### Tasks and exercises:
1. Answer these questions from the agreement excerpt below.
(a) Under section 4.3, how are the Shares characterized under U.S. federal securities laws?
(b) Which rule under the Securities Act does the Purchaser represent it is familiar with?
(c) According to section 4.2, in what two capacities will the Purchaser not acquire the Shares?
2. Reproduce the part of the agreement excerpt below starting with "Purchaser, by reason" and going on through "under this Agreement.".

### Text:
Purchaser, by reason of its business or financial experience or the business or
financial experience of its professional advisors who are unaffiliated with and
who are not compensated by the Company or any affiliate or selling agent of the
Company, directly or indirectly, has the capacity to protect its own interests
in connection with the purchase of the Shares under this Agreement.

         4.2 Purchase Entirely for Own Account. This Agreement is made with the
Purchaser in reliance upon the Purchaser's representation to the Company, which
by the Purchaser's execution of this Agreement the Purchaser hereby confirms,
that the Shares to be received by the Purchaser will be acquired for investment
for the Purchaser's own account, not as a nominee or agent, and not with a view
to the resale or distribution of any part thereof, and that the Purchaser has no
present intention of selling, granting any participation in or otherwise
distributing the same. By executing this Agreement, the Purchaser further
represents that it does not have any contract, undertaking, agreement or
arrangement with any person to sell, transfer or grant participations to such
person or to any third person, with respect to any of the Shares.

         4.3 Restricted Securities. The Purchaser understands that the Shares it
is purchasing are characterized as "restricted securities" under the U.S.
federal securities laws inasmuch as they are being acquired from the Company in
a transaction not involving a public offering and that under such laws and
applicable regulations such Shares may be resold without registration under the
Securities Act of 1933, as amended (the "Securities Act"), only in certain
limited circumstances. In the absence of an effective registration statement
covering the Shares or an available exemption from registration under the
Securities Act, the Shares must be held indefinitely. In this connection, the
Purchaser represents that it is familiar with Rule 144 under the Securities Act,
as presently in effect, and understands the resale limitations imposed thereby
and by the Securities Act, including without limitation the Rule 144 condition
that current information about the Company be available to the public, and
further understands that such information is not now available.

### Stored records:
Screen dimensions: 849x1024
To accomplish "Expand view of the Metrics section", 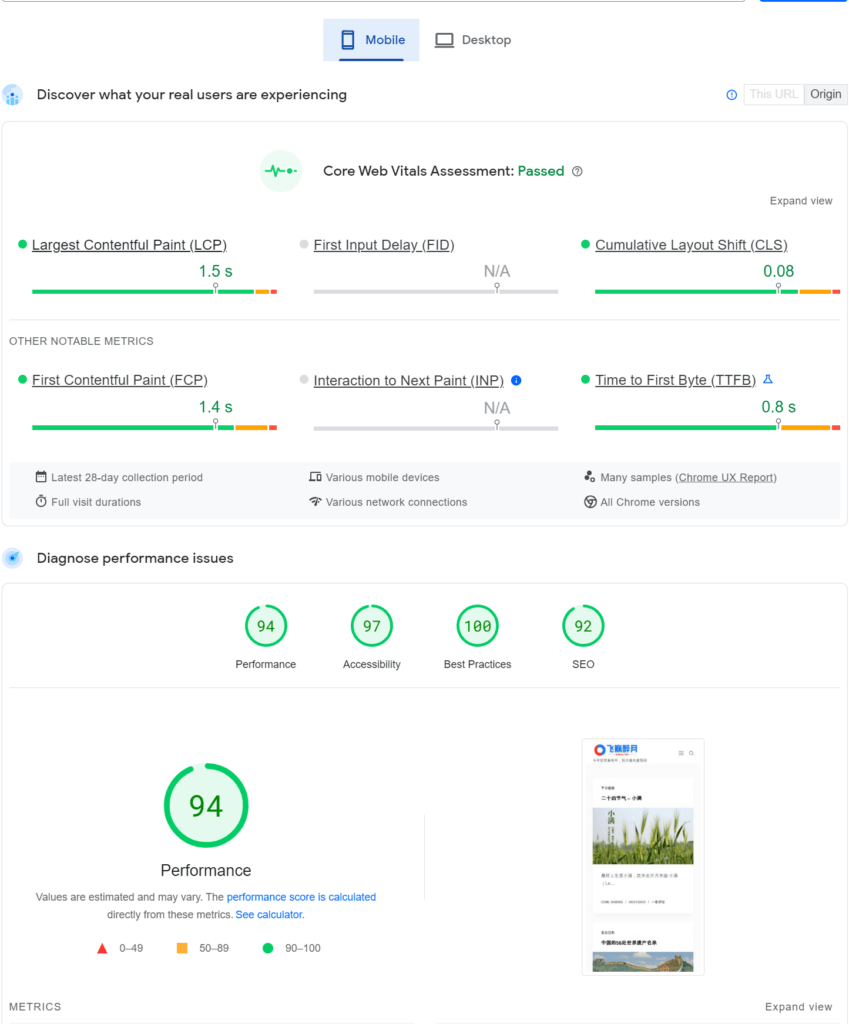I will (798, 1007).
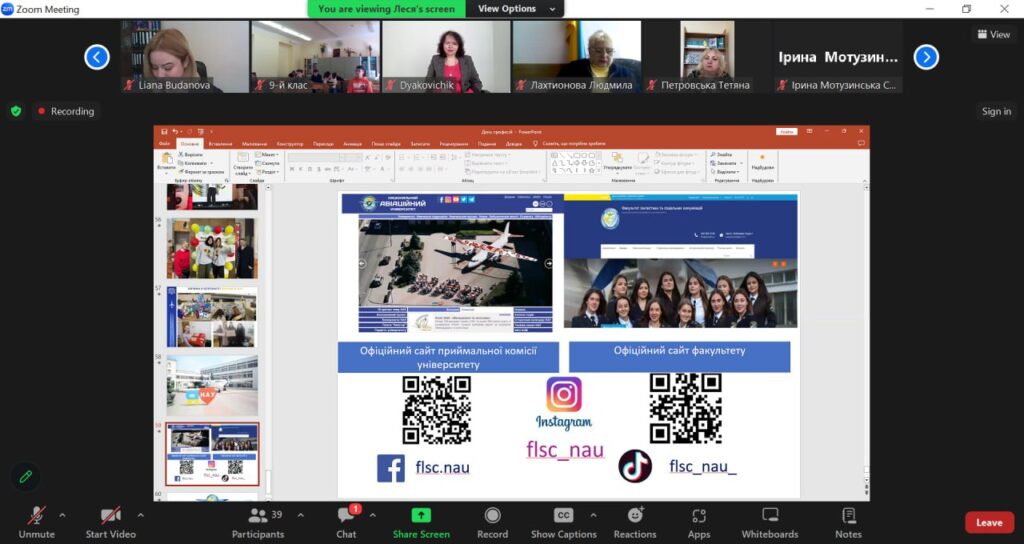Open the View layout menu

point(993,34)
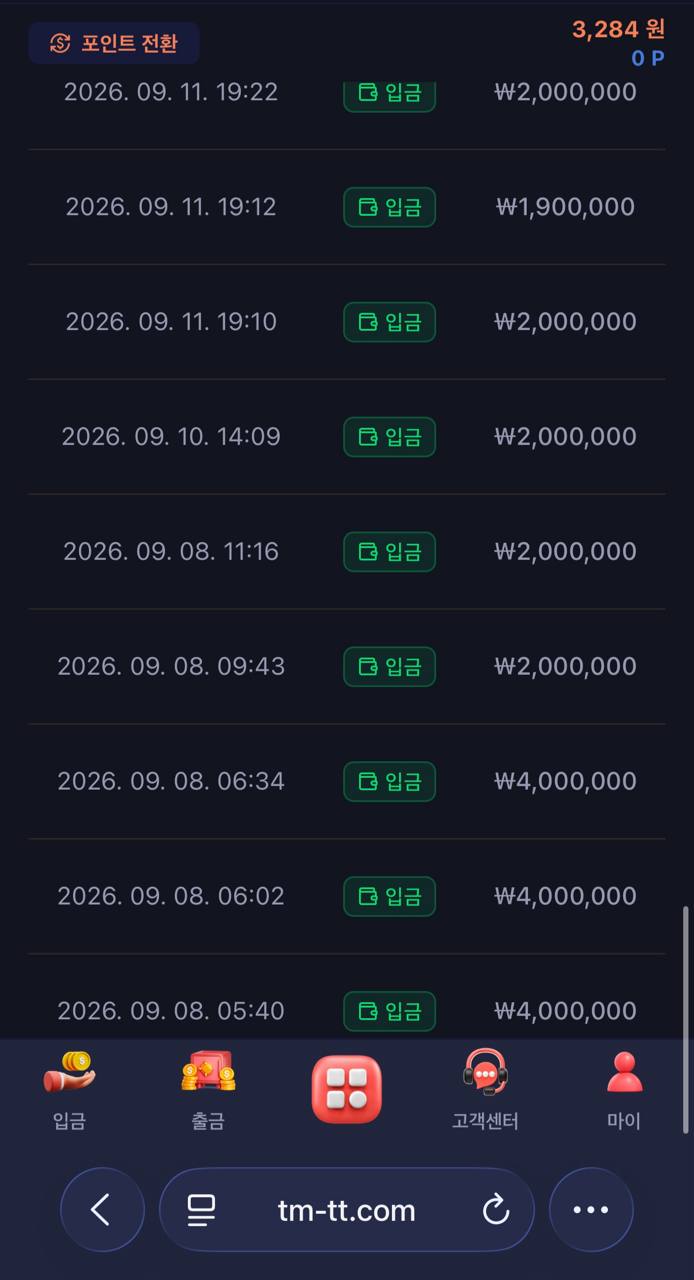Click the tm-tt.com address field

pos(346,1210)
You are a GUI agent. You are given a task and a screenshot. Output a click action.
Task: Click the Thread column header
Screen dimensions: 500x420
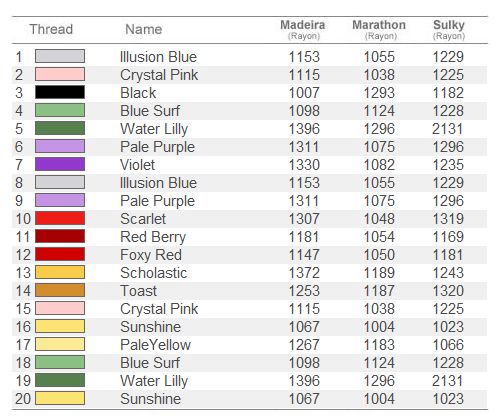[51, 29]
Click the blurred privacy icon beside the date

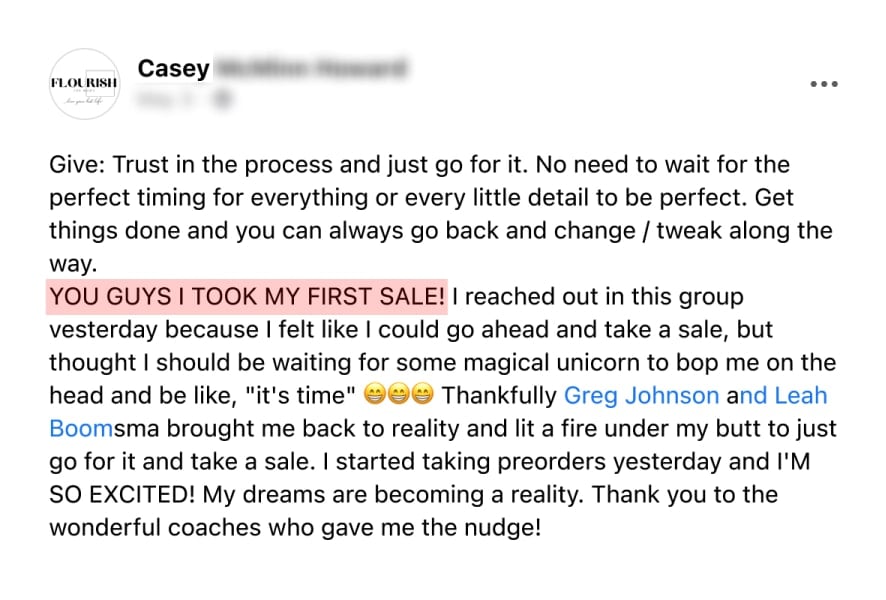click(x=222, y=99)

### The answers:
1.
(a) As "restricted securities."
(b) Rule 144.
(c) Not as a nominee or agent.

2.
Purchaser, by reason of its business or financial experience or the business or
financial experience of its professional advisors who are unaffiliated with and
who are not compensated by the Company or any affiliate or selling agent of the
Company, directly or indirectly, has the capacity to protect its own interests
in connection with the purchase of the Shares under this Agreement.